Are You There, Peyton, Eli, Josh, and Luke? It’s Me, God.
I’m pitching a show to CBS this week. My Four Sons. Sort of a catch on.
Lucky Boy’s Confusion
I don’t think I’ve ever watched a team in the first two games of the season with two losses and eight turnovers, six of which created by the quarterback, and not been worried for their ultimate success. Then again, my car is currently on the Evanston, IL boot list, and I park on the street every night here.
The best way to pigeonhole the Indianapolis Colts this year is “out of sync,” mostly on the offensive side. Andrew Luck is missing targets and not taking care of the football. Their run game, led by Frank Gore, who I feel is one of the best backs in the league, has been inept. Adam Vinatieri is missing field goals, which is like Santa missing Christmas. I love WR Andre Johnson going forward this season, but he hasn’t been anywhere near the factor since arriving in Indy.
No team takes the field ever in a copacetic fashion to lose a game. But Indy knows they are the only real threat in their division. It’s sort of like the Green Bay Packers this year. The only difference is the Pack recognizes how important it is to stockpile wins for that coveted bye week.

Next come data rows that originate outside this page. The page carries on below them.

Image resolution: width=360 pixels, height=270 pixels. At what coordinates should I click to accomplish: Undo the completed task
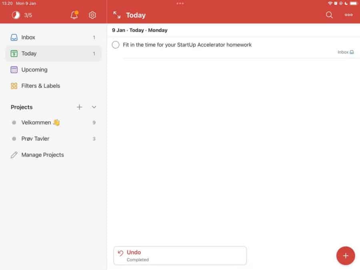(x=133, y=252)
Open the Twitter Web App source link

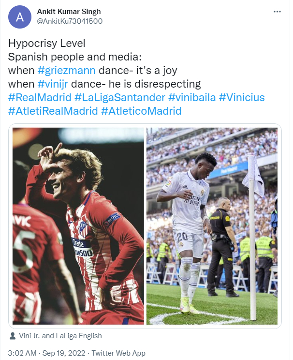tap(118, 353)
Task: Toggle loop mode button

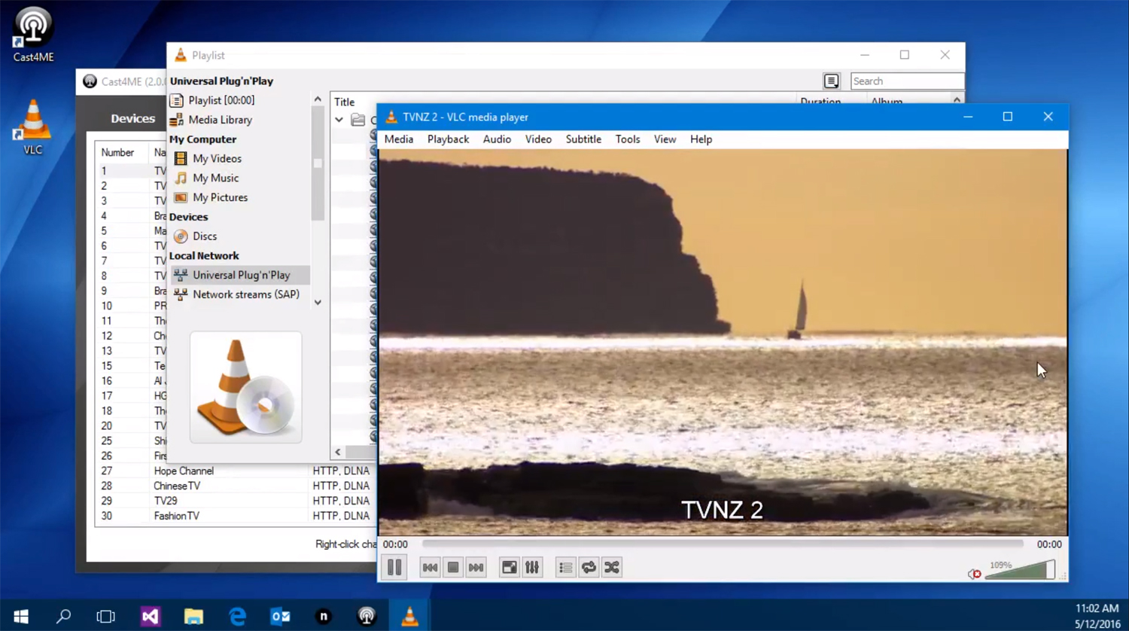Action: 589,567
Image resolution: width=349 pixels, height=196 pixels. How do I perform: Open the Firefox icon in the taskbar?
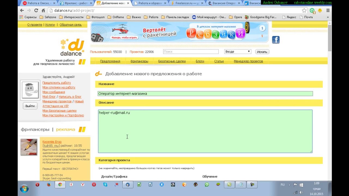point(49,185)
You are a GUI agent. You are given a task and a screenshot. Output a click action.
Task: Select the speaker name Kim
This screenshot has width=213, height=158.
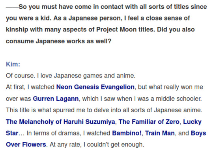(13, 64)
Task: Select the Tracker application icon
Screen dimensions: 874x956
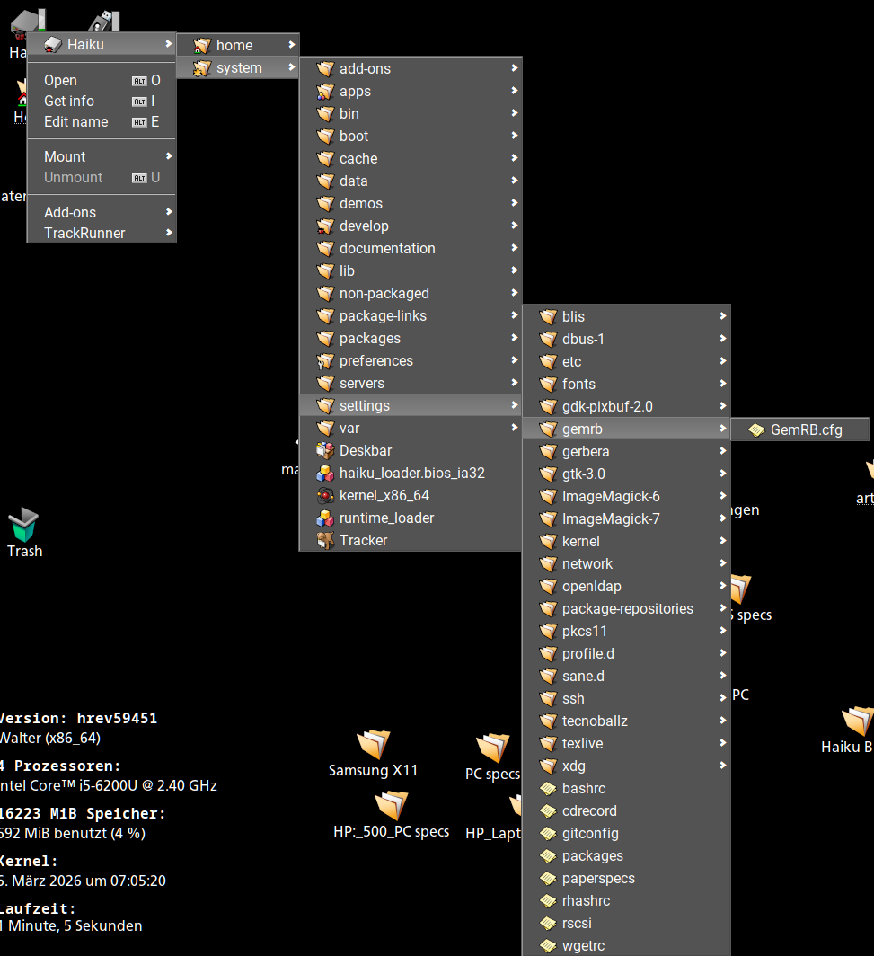Action: (325, 541)
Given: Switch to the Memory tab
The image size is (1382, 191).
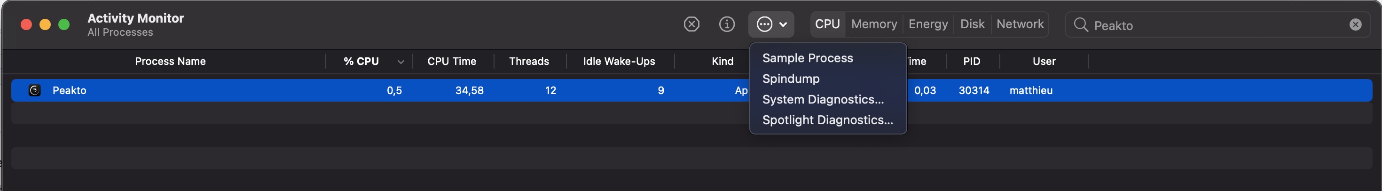Looking at the screenshot, I should click(x=874, y=24).
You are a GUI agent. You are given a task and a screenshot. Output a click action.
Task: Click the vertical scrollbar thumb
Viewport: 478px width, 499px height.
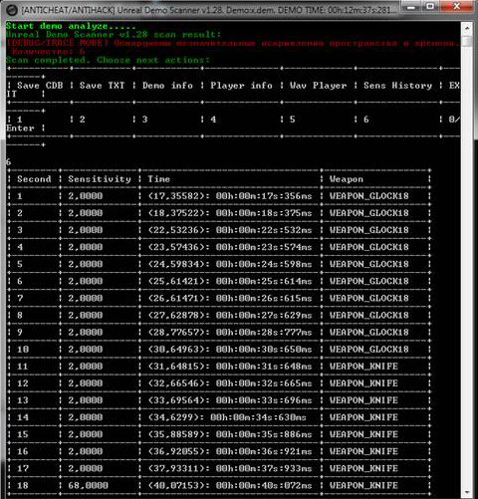pos(466,42)
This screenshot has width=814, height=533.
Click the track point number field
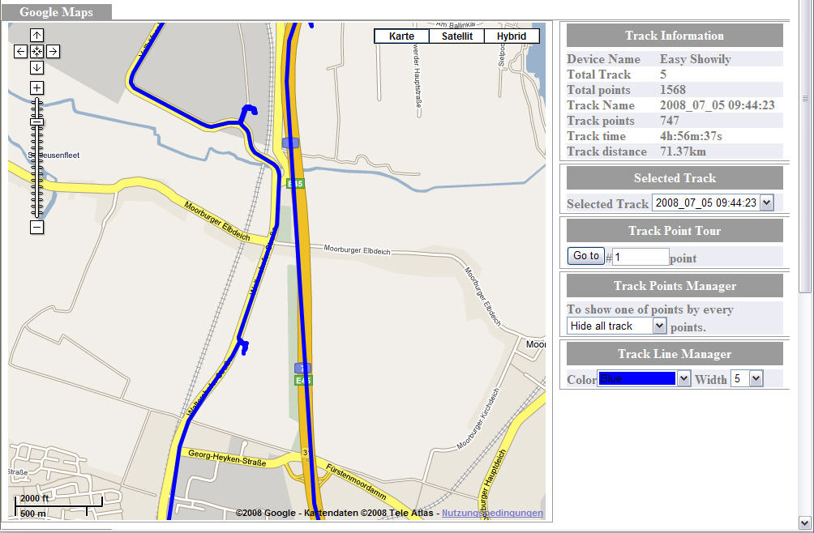coord(640,257)
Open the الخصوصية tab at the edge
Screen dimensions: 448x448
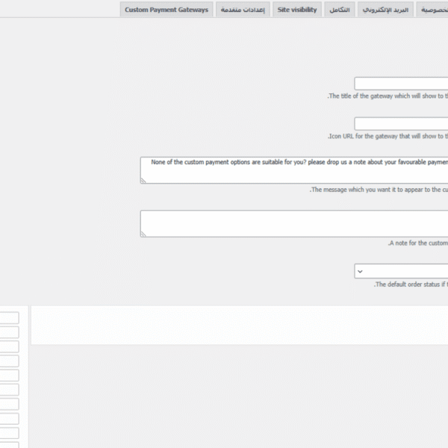tap(433, 10)
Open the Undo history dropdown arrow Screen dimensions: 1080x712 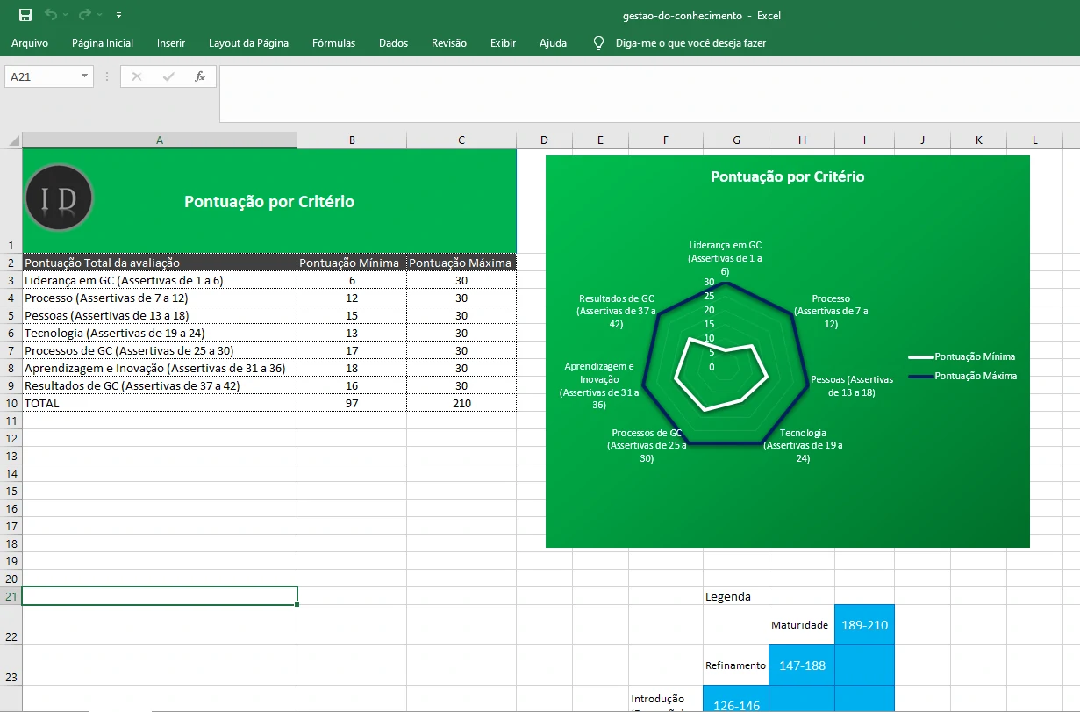tap(66, 15)
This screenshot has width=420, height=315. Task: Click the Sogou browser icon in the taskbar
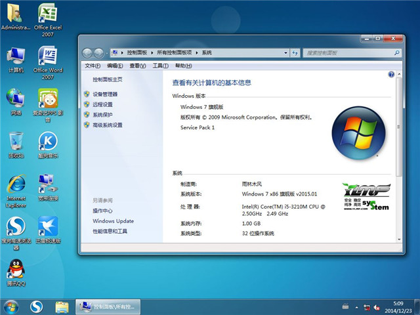(x=37, y=306)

For the first time ever in either of their careers, Chuck Pagano called out Andrew Luck for his spotty play during the postgame press conference.

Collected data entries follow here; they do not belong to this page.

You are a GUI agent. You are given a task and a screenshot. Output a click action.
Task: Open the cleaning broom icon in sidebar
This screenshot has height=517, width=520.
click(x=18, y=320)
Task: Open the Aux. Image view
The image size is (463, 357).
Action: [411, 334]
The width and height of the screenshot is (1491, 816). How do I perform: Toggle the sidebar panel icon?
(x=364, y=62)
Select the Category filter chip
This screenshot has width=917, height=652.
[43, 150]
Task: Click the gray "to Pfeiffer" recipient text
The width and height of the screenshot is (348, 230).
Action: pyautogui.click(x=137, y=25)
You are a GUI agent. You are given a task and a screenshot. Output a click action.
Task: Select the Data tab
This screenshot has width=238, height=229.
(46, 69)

“It’s not that hard; it’s not trigonometry,” was what Pagano said of the Luck’s troubles holding on to the football. He’s right: it’s actually geometry mixed with physics.
Luck took it like a man, though. He loves his coach, and his coach loves him. They are the Belichick/Brady tandem of the future. “LUCK CHUCK.” You heard it here first.
I like every week that there’s a Ndamukong Suh controversy. It allows me to dive into my stockpiled laundry list of “Suh” puns that my grandfather and I add to every week while we have our Werther’s Originals.
Suh is slowly becoming the NFL’s Allen Iverson, without the insane production. This week, it came to light that Suh, in this past Sunday’s loss to the Jacksonville Jaguars, was ignoring defensive plays called by the coaching staff and going off script.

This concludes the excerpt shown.